## 3.7 Expected Values

SW 2.2

The **expected value** of some random variable \(X\) is its (population) mean and is written as \(\mathbb{E}[X]\). [I tend to write \(\mathbb{E}[X]\) for the expected value, but you might also see notation like \(\mu\) or \(\mu_X\) for the expected value.]

The expected value of a random variable is a *feature* of its distribution. In other words, if you know the distribution of a random variable, then you also know its mean.

The expected value is a measure of **central tendency** (alternative measures of central tendency are the **median** and **mode**).

Expected values are a main concept in the course (and in statistics/econometrics more generally). I think there are two main reasons for this:

Unlike a cdf, pdf, or pmf, the expected value is a single number. This means that it is easy to report. And, if you only knew one feature (at least a feature that that only involves a single number) of the distribution of some random variable, probably the feature that would be most useful to know would be the mean of the random variable.

Besides that, there are some computational reasons (we will see these later) that the mean can be easier to estimate than, say, the median of a random variable

If \(X\) is a discrete random variable, then the expected value is defined as

\[ \mathbb{E}[X] = \sum_{x \in \mathcal{X}} x f_X(x) \]

If \(X\) is a continuous random variable, then the expected value is defined as

\[ \mathbb{E}[X] = \int_{\mathcal{X}} x f_X(x) \, dx \] Either way, you can think of these as a weighted average of all possible realizations of the random variable \(X\) where the weights are given by the probability of \(X\) taking that particular value.
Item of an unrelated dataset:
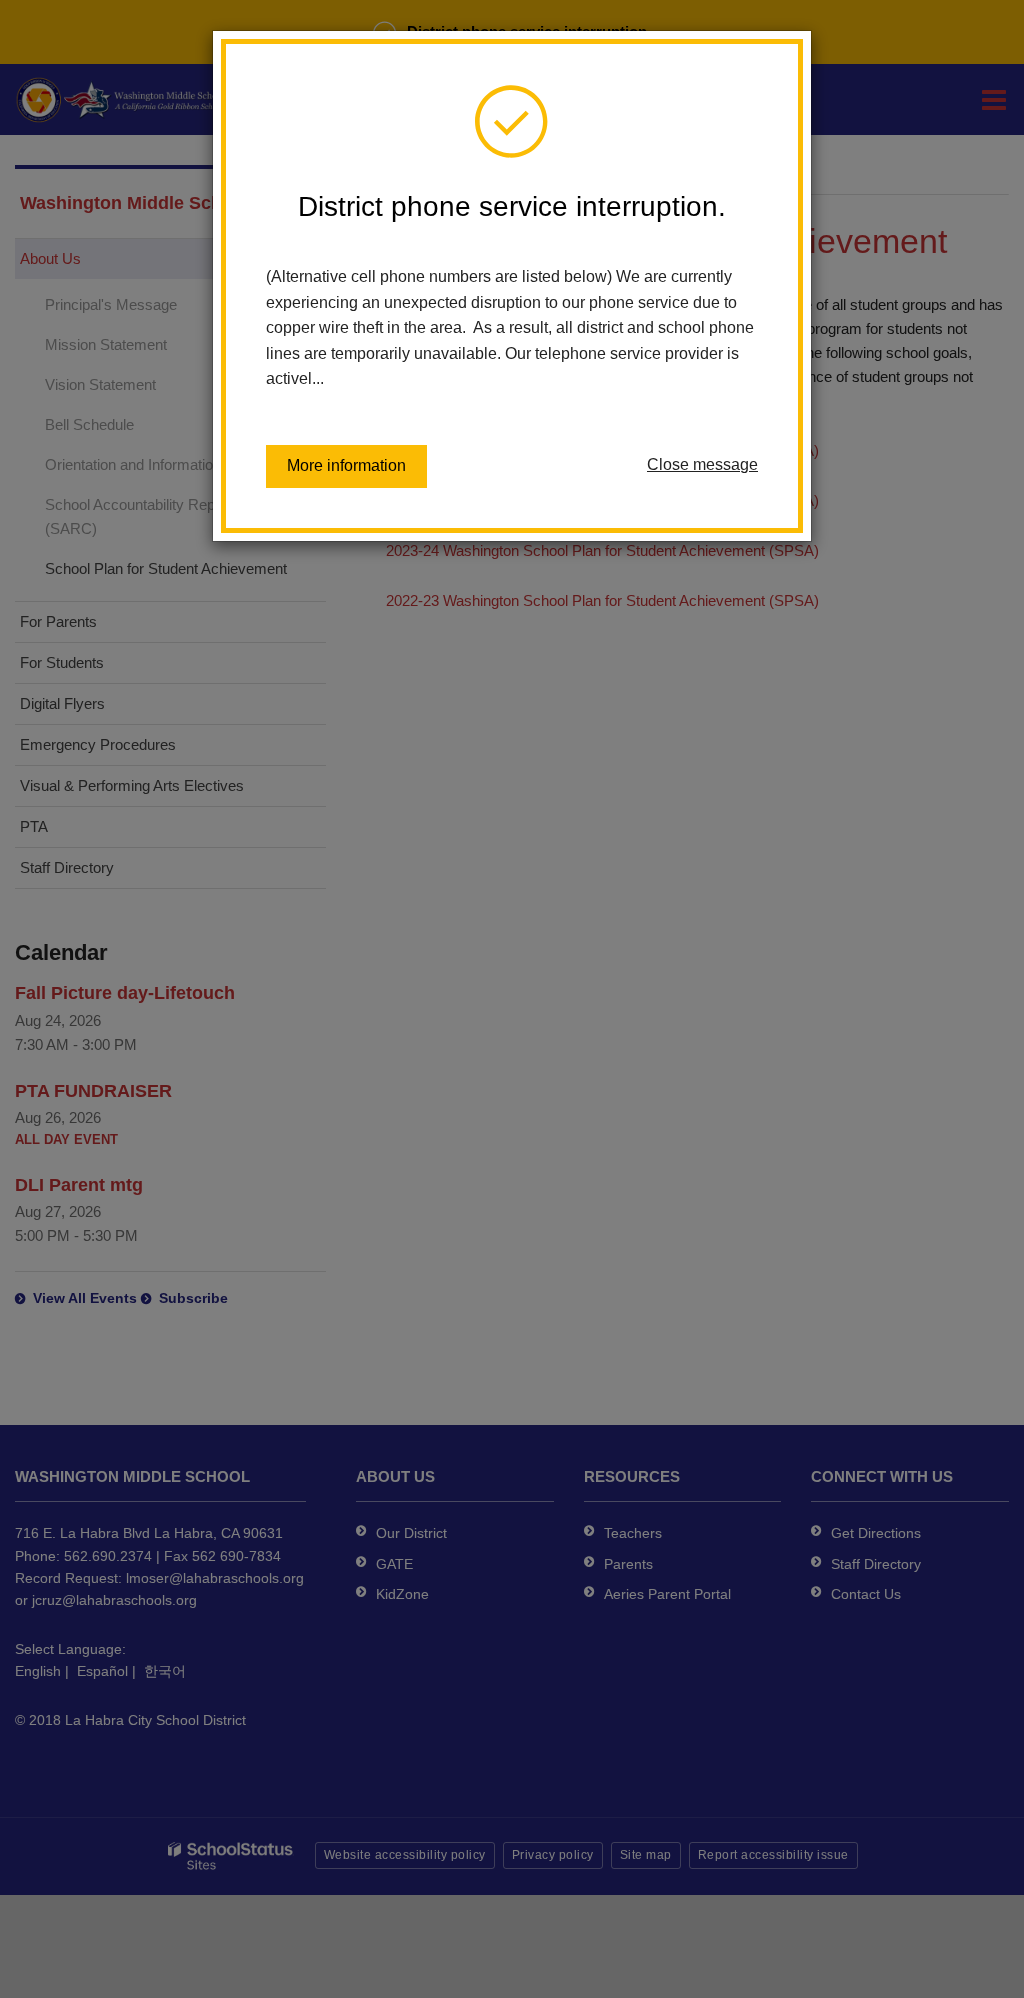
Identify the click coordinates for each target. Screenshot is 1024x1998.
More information (346, 465)
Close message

This may be more clear with an example…

**Example 3.10 **Suppose that \(X\) is the outcome from a roll of a die. Then, its expected value is given by

\[ \begin{aligned} \mathbb{E}[X] &= \sum_{x=1}^6 x f_X(x) \\ &= 1\left(\frac{1}{6}\right) + 2\left(\frac{1}{6}\right) + \cdots + 6\left(\frac{1}{6}\right) \\ &= 3.5 \end{aligned} \]

Side-Comment: When we start to consider more realistic/interesting applications, we typically won’t know (or be able to easily figure out) \(\mathbb{E}[X]\). Instead, we’ll try to estimate it using available data. We’ll carefully distinguish between

population quantitieslike \(\mathbb{E}[X]\) andsample quantitieslike an estimate of \(\mathbb{E}[X]\) soon.